If it bleeds, it leads
I CAME across an interesting article in The Gold Report on the IBT Commodities website Wednesday and was struck by the similarities being played out in the media here.
The article noted that one of the first things mainstream journalists in Western media learn is how to tease angles out of stories that play on fear, scandal and disaster.
“Good news is no news. Bad news sells. If it bleeds, it leads”, the writer noted.
That’s what many in the media have come to accept.
When I was Editor-in-Chief at the Guyana Chronicle, I had a newspaper cartoon on the wall in my office of a news vendor standing next to a large and a small stack of newspapers. A sign over the huge pile of newspapers read `Good News’. Another over a much smaller stack said `Bad News’. The message was clear – bad news sells.
It was my daily reminder of what is required in a highly competitive media world where rival newspapers and media outlets battle for a bigger share of the market place.
Those running these media outlets are driven by the need to sell more and more of their product and their recipe for success is what sells best.
That’s the mantra; that’s the very first commandment. Don’t for one moment believe those running so-called popular newspapers and other media who every now and then beat their breasts and gnash their teeth to proclaim that they are among the anointed few appointed by God to be guardians of the public good.
Don’t take just my word.
Rookie journalists are often told by older, wiser journalists, “Dog bites man is not news; man bites dog is news”. It’s all about the unusual; the more scandalous, the better.

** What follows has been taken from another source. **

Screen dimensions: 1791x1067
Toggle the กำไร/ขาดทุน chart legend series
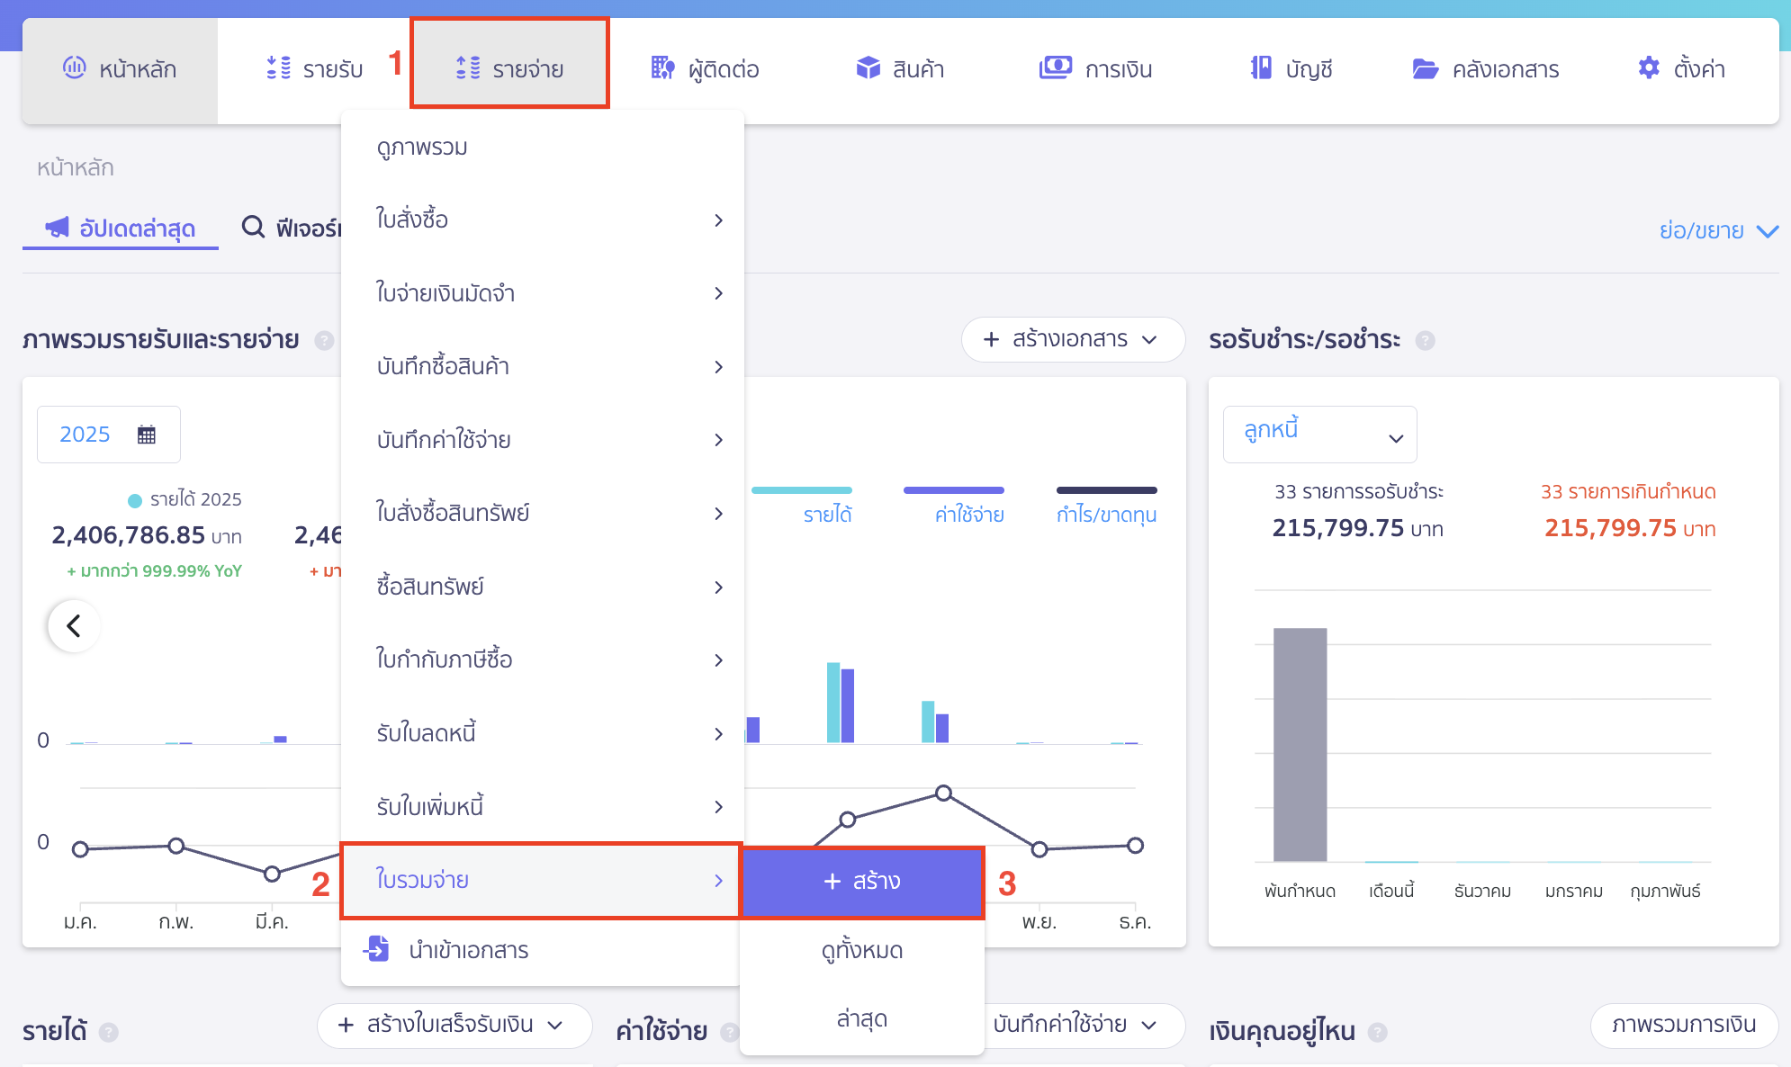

The Gold Report article referred to the observation by historian, political writer and Guardian columnist Timothy Garton Ash — “Many Chinese City Dwellers Moderately Content with Rising Standard of Living” isn’t a headline that would sell a lot of papers.
In the same article, Resource Opportunities Editor and Publisher Lawrence Roulston notes that the media “has a huge bias toward the negative side of any story”.
Investors focusing on scary headlines, he argues, are missing out on phenomenal opportunities developing on the other side of the world – namely Asia and, particularly, China.
His advice? “Take a broader, longer-term view of the world.”
It’s that broader, longer-term view that’s sadly missing in much of Guyana’s media world and coverage.
And so it is that the opening of a new bridge or road or stelling and what this may mean to thousands of ordinary people does not make headlines.
But a crack in the bridge, a pothole in the road, or a bent beam on a wharf is swiftly blown out of all proportions to create sensation, stir fears and sell newspapers.
Bad news sells; if it bleeds, it leads. Play on fear, scandal and disaster to sell and make more and more money.
Good news does not have to be boring propaganda. It’s all about getting the right angles, doing the right stuff to produce and package material to make it attractive to readers and viewers.
Most people do not want to be daily mired in gloom and doom; but they also shy away from sycophantic reporting that does nobody any good.
The world does not need docile, pussy-cat media genuflecting to those currently occupying the corridors of power. The media have a right to be watchdogs for society but that’s only part of the much, much bigger job.
Guyana and other countries battling to preserve their relatively new-found democracy would be better served by media that are not fawning and that are more grounded in ensuring adherence to truth, openness, transparency, accountability, fair play and other basic tenets of democracy.
These are among the blessings that came with the restoration of democracy at the historic October 5, 1992 elections and strenous efforts have to be made to ensure they are not eroded.
And it can be done. It’s all in the way the story is told.